São tantos os políticos da base governista envolvidos em falcatruas, como o deputado Vargas, escondido nos esconsos do Brasil, depois de levantar o braço à moda comunista do Zé Genoino na cara do ministro, que a sensação não poderia ser outra se não de alívio e conforto.
Joaquim Barbosa, porém, é homem honrado. Entrará para a história como o juiz que escancarou, comprovadamente, a abominação petista de maneira didática e insofismável, seu maior galardão. Certo, é de temperamento explosivo e franco. Detesta as mesuras, as meias palavras, os "data vênia", a mentira, a incúria, o crime.

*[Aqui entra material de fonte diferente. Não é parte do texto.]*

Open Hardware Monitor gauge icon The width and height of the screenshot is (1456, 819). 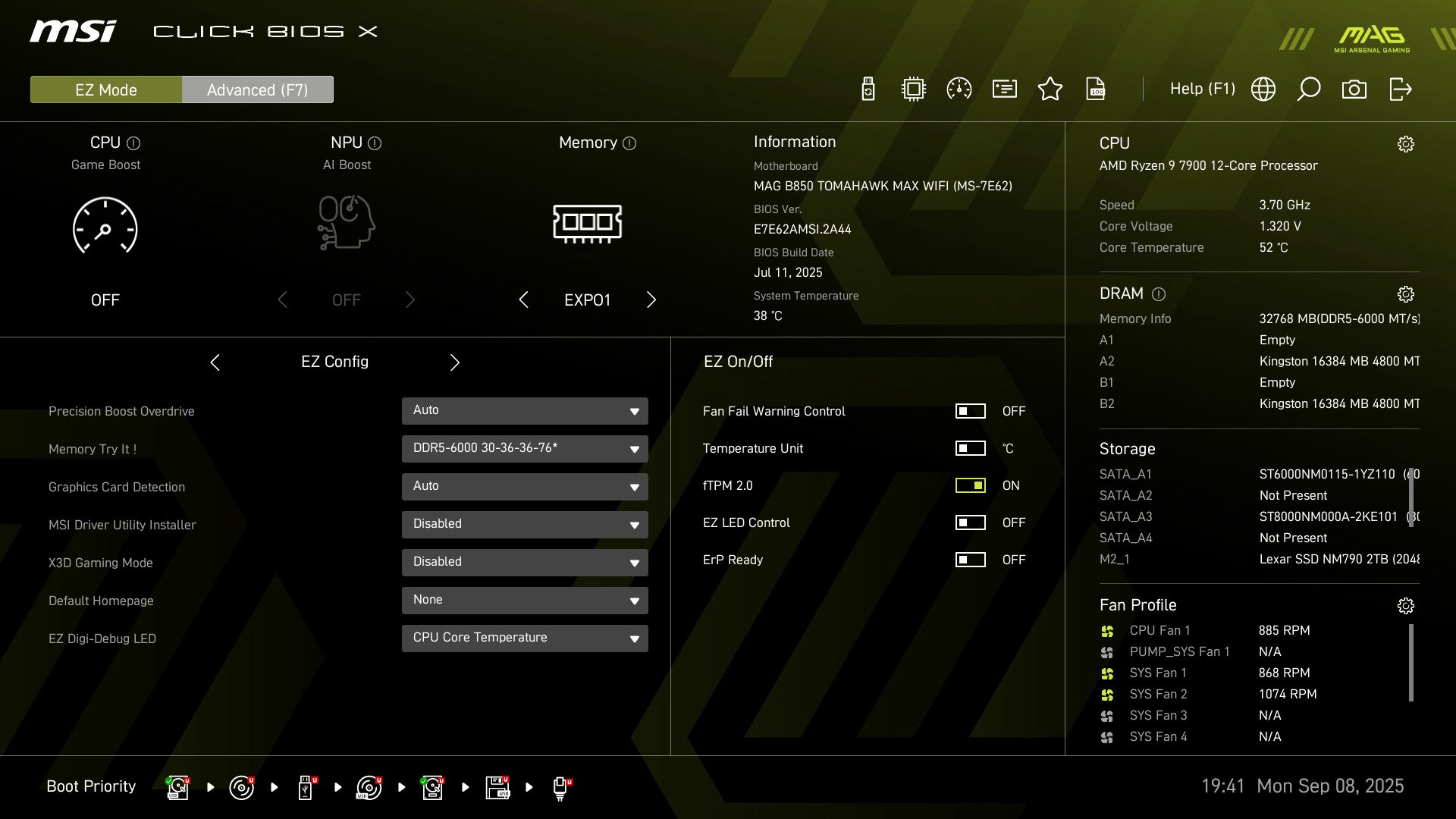click(x=959, y=89)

Melhor ser assim do que conivente com a hipocrisia, a desfaçatez, o corporativismo, a leniência generalizada que infelicita a República. Uns 100 Joaquim Barbosa nos fariam um imenso bem.

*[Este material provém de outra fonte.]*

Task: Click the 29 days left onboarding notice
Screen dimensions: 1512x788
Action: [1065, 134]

O ódio do PT pelo ministro que se despede, coberto de honra e respeito, tem razão de ser. Primeiro, imaginaram que um negro, só por sê-lo, indicado por Lula, ser-lhe-ia grato, subserviente, e se enganaram redondamente. Nos começos, quando lhe perguntaram se era grato a Lula pela nomeação, polidamente respondeu que fora ao Palácio agradecer a indicação e acrescentou: "Estamos quites". Vale dizer, ele, Lula, cumprira o seu dever indicando-o. Ele cumpriria o seu, com o rigor e a isenção exigidos pelo cargo.
Foi altivo como costumam ser os grandes de caráter. Depois disso, surpreendeu o país e os advogados criminalistas prontos a dilacerar o processo, semeando confusões em solenes declamações. Fez um relatório magnífico, minucioso, recheado de provas e - agora o principal - dividido por núcleos: o político, o financeiro, o publicitário, o operacional, e assim por diante.

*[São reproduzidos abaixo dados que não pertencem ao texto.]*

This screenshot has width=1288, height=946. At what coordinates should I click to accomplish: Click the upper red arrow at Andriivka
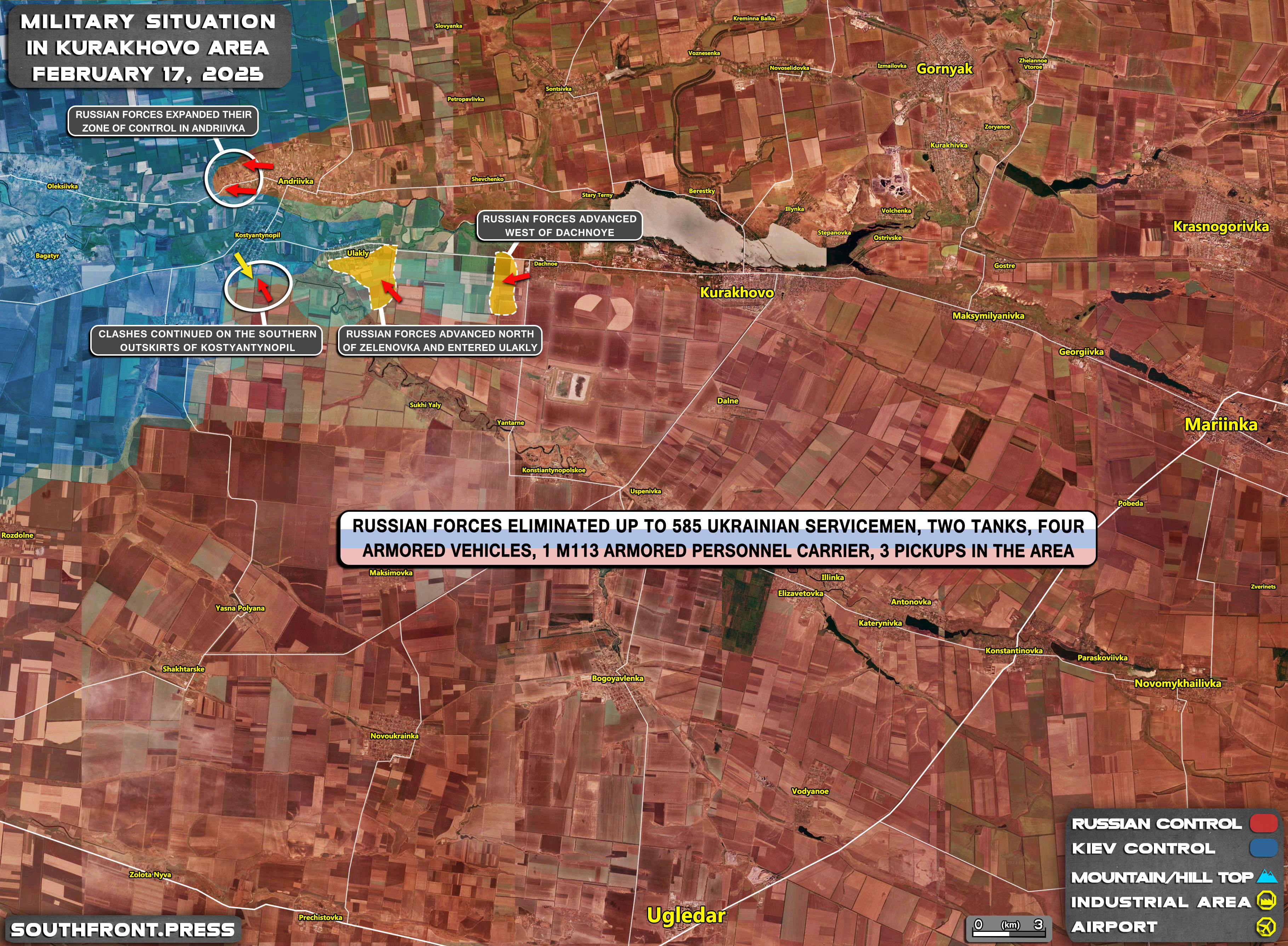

E foi unindo as partes lógicas e, cronologicamente, permitindo a mídia explicar aos brasileiros a trama criminosa conhecida por mensalão. Fosse nos EUA, já teríamos uns 10 livros e magnífico filme tipo Watergate - todos os homes do presidente. Desde então, para o PT, se tornou um amaldiçoado.
Um homem com dor nas costas dominou um processo com incontáveis volumes e fez história. Que o futuro lhe seja menos penoso, ministro Joaquim. Mas tome cuidados. Os tempos e os modos não são confiáveis.